Ah, seems I've mixed up ILP and SIMD then. I had thought they were "related" approaches to processing the data as opposed to them being two different approaches. I'm looking forward to learning about it in the next class!

steffid

Can we think of ILP as a way of dataflow programming model where instruction is executed when the inputs are available for a certain number of instructions, as opposed to the entire program in case of a dataflow model?

kayvonf

@steffid. Terminology is really important here. (And it's one of the reasons I ask students to write! Remember, ILP is just a measure of the number of independent instructions at a point in a program. Your comment is a good one, but it pertains to the implementation of superscalar execution.

stee

Is ILP always a measure of parallelism at a point in a program? The wiki page for ILP seems to suggest that there is also a measure of parallelism for the entire program.
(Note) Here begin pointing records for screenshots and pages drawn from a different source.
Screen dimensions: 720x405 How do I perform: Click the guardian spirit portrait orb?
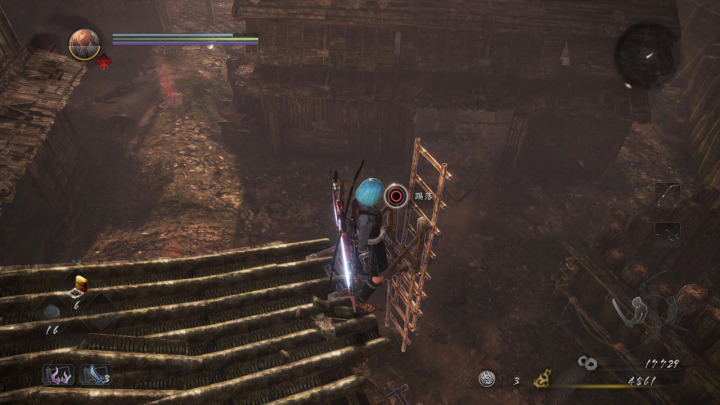click(84, 43)
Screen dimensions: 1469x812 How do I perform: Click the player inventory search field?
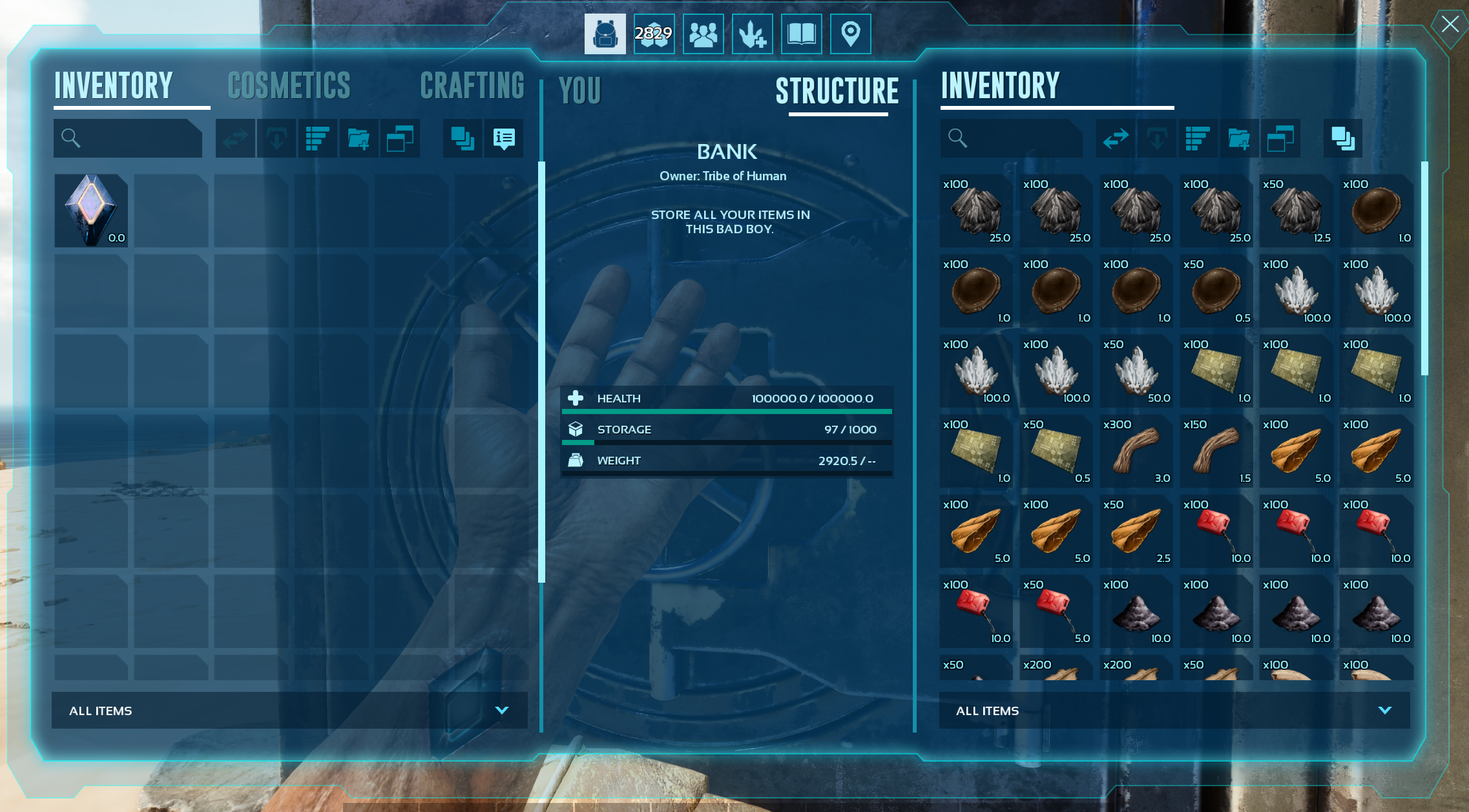[x=136, y=138]
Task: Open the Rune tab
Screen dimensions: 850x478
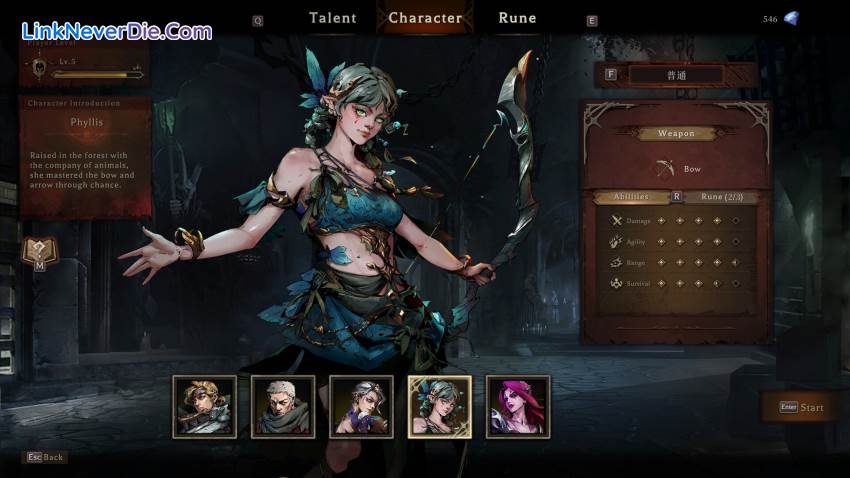Action: click(517, 18)
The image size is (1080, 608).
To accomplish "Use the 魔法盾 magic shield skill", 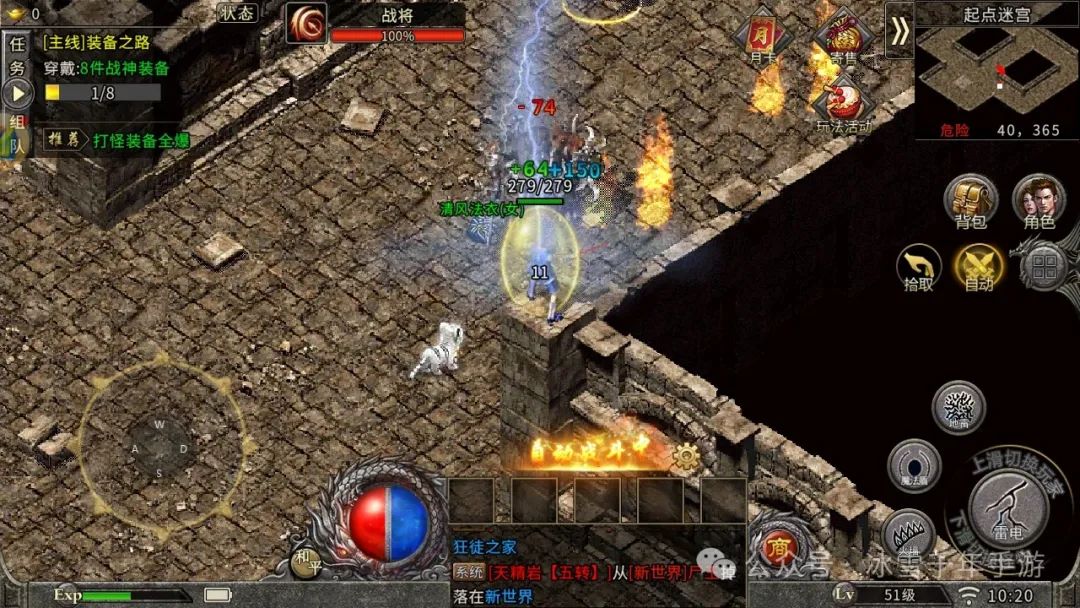I will 913,465.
Also, does ILP assume that every instruction takes exactly one unit of time?

leaf2fire

Would there be any cost or benefit if the last multiplication is done on the second line instead of the first?

tding

@stee For the second question, no, and we often mention "one cycle" rather than "one unit of time". Typically * takes more cycles than + and / takes even more, not to mention if you try to load an address, it results in a cache miss. However, * and + can be still issued and executed simultaneously given sufficient ALUs.

tding

@leaf2fire Multiplication takes more cycles than addition. Assuming there are sufficient ALUs, if moving the last * to the second line, then + on the second line has to wait until * finishes before moving to the third line. But otherwise that + can just grab the value z*z and go through.

kayvonf

@tding. Actually, on modern Intel processors "multiples are more expensive that adds" is a bit of a myth. You should assume that most common arithmetic operations have similar performance characteristics (add, sub, multiply, bit ops, etc.) It is true that divide, reciprocal, sqrt, and transcendentals (like sin/cos) are more expensive.
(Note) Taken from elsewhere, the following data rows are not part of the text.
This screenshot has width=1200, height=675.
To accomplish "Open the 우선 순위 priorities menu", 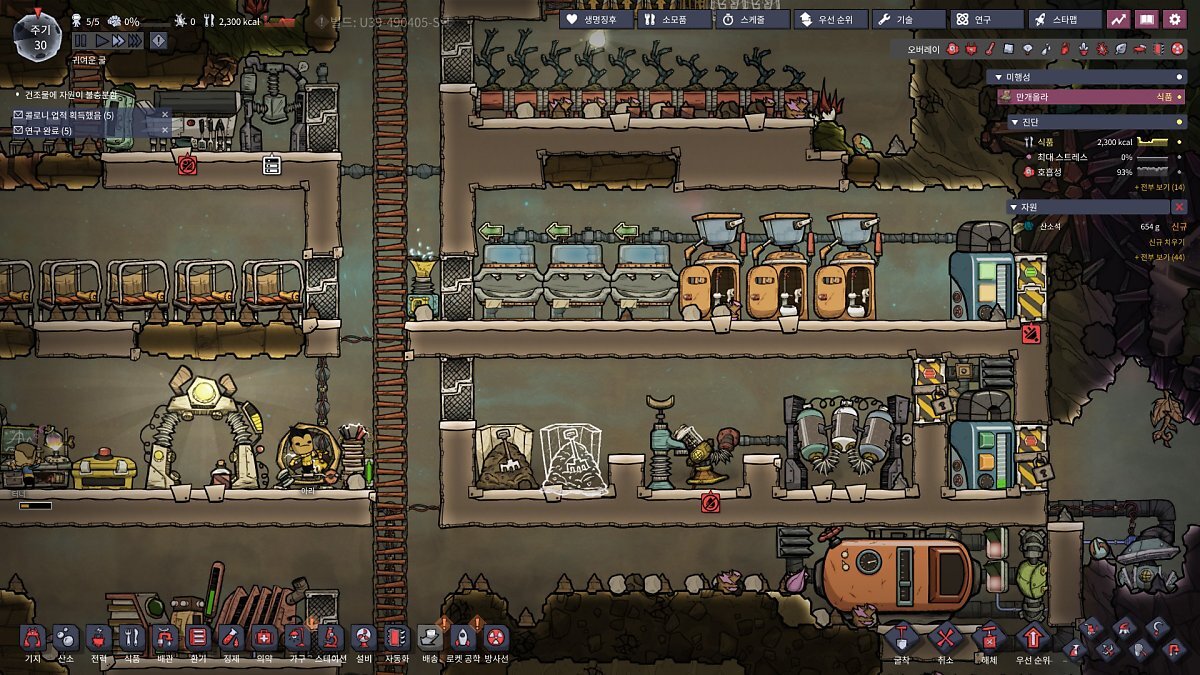I will pyautogui.click(x=830, y=19).
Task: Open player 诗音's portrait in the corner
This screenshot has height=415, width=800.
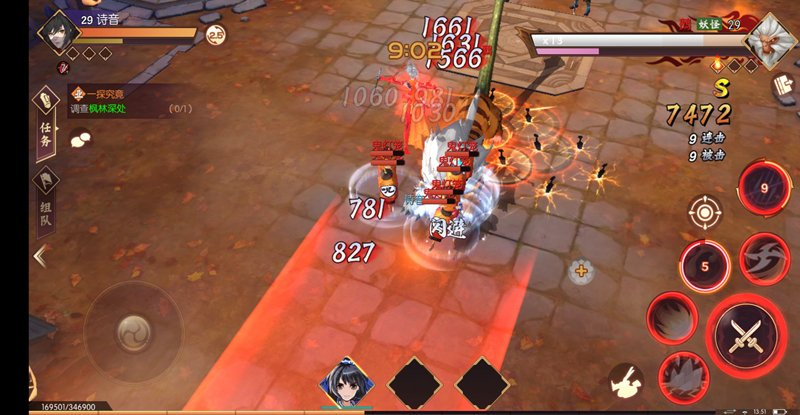Action: tap(59, 33)
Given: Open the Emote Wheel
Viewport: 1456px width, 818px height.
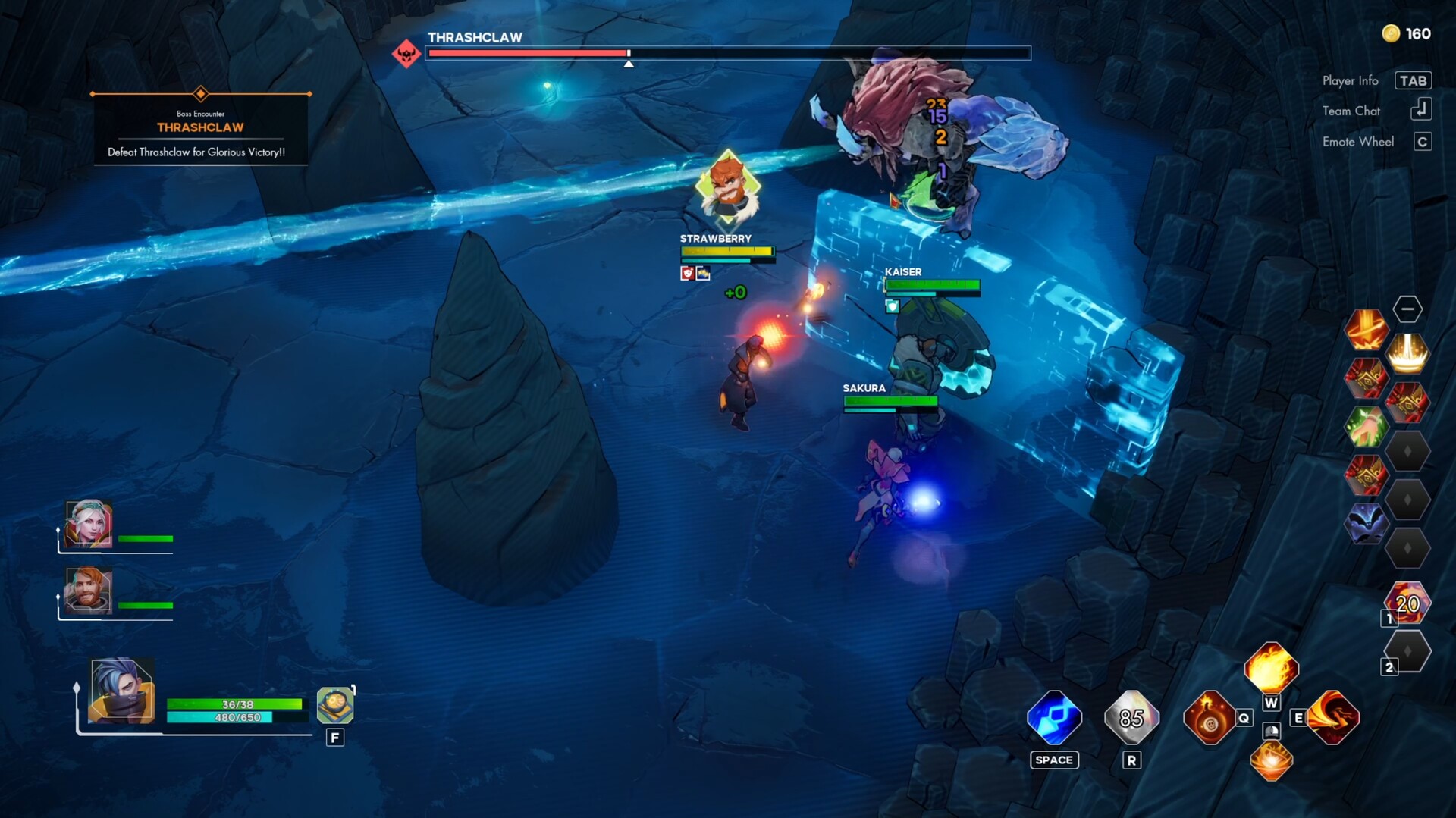Looking at the screenshot, I should point(1423,141).
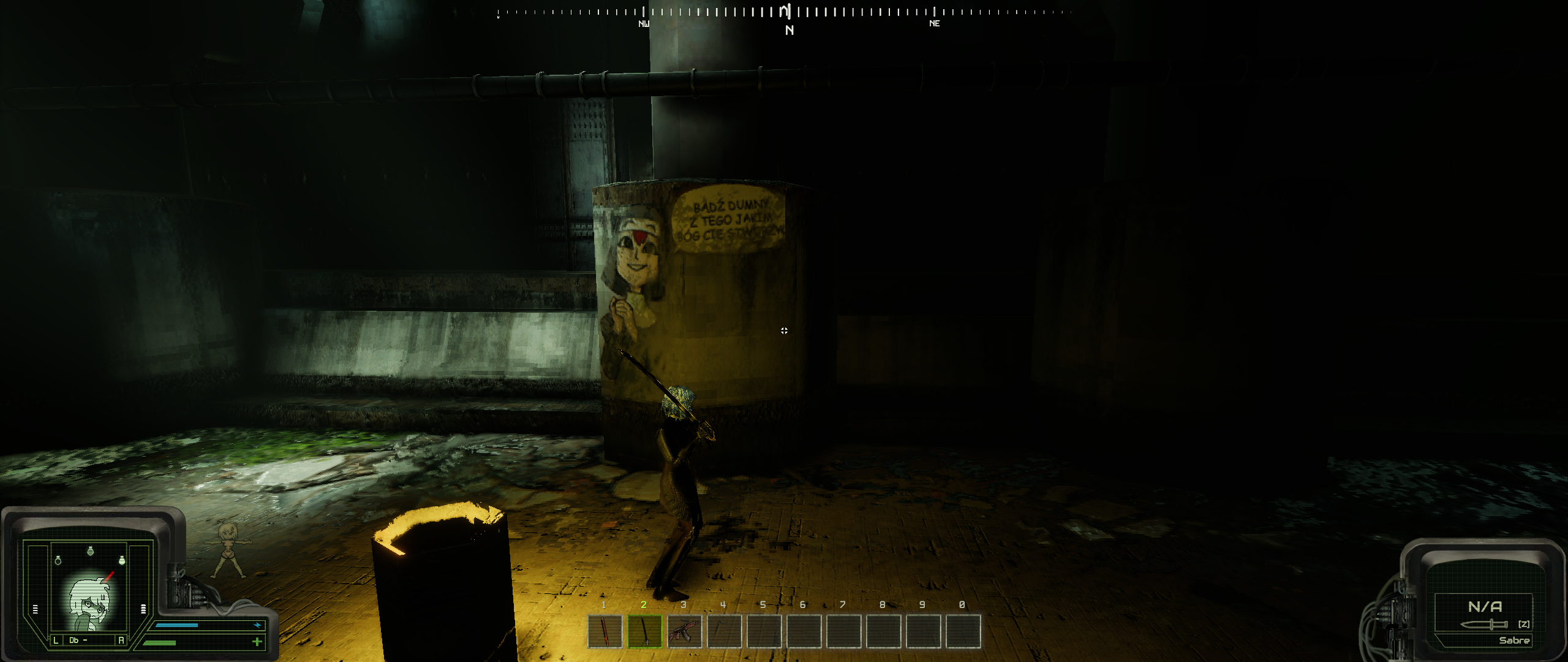Image resolution: width=1568 pixels, height=662 pixels.
Task: Click the compass strip at the N marker
Action: (789, 29)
Compare the throughput of vector floating point add: mm256_add_ps (1 instruction every clock on Haswell)

https://software.intel.com/sites/landingpage/IntrinsicsGuide/#techs=AVX,AVX2&cats=Arithmetic&expand=112

With that of vector floating point multiply: mm256_mul_ps (1 instruction every 1/2 clock on Haswell, actually higher throughput than adds! -- note in the intrinsics guide "throughput" is giving clocks per instruction not instructions per clock.)

https://software.intel.com/sites/landingpage/IntrinsicsGuide/#techs=AVX,AVX2&cats=Arithmetic&expand=3641

With that of vector floating point divide: mm256_div_ps (1 divide every 13 cycles on Haswell, 13x slower!)

https://software.intel.com/sites/landingpage/IntrinsicsGuide/#techs=AVX,AVX2&cats=Arithmetic&expand=2059

Aside: So I lied a bit. In practice on Haswell and later, there's a single instruction fused multiply-add instruction, and two of these instructions can be issued per clock (1 instruction every 1/2 clock), so you can do 2 8-wide multiply-adds per clock, provided your application can be a little loose with its floating point precision. See mm256_fmadd_ps:

https://software.intel.com/sites/landingpage/IntrinsicsGuide/#techs=FMA&cats=Arithmetic&expand=2381,112,100,2381

tding

@kayvonf Thanks for pointing that out. Admittedly, instructions are made faster and faster, but I think the takeaway from this example is that different execution paths (orders of executing *s and +s) could lead to different performance.

acfeng

If common arithmetic operations are similarly performant, in this case would having a dual-core processor instead of a triple-core processor to process the arithmetic only marginally affect the performance?

notanonymous

Is this type of independence tree actually used as an implementation or just a handy abstraction to understand the different operations that can be computed in parallel?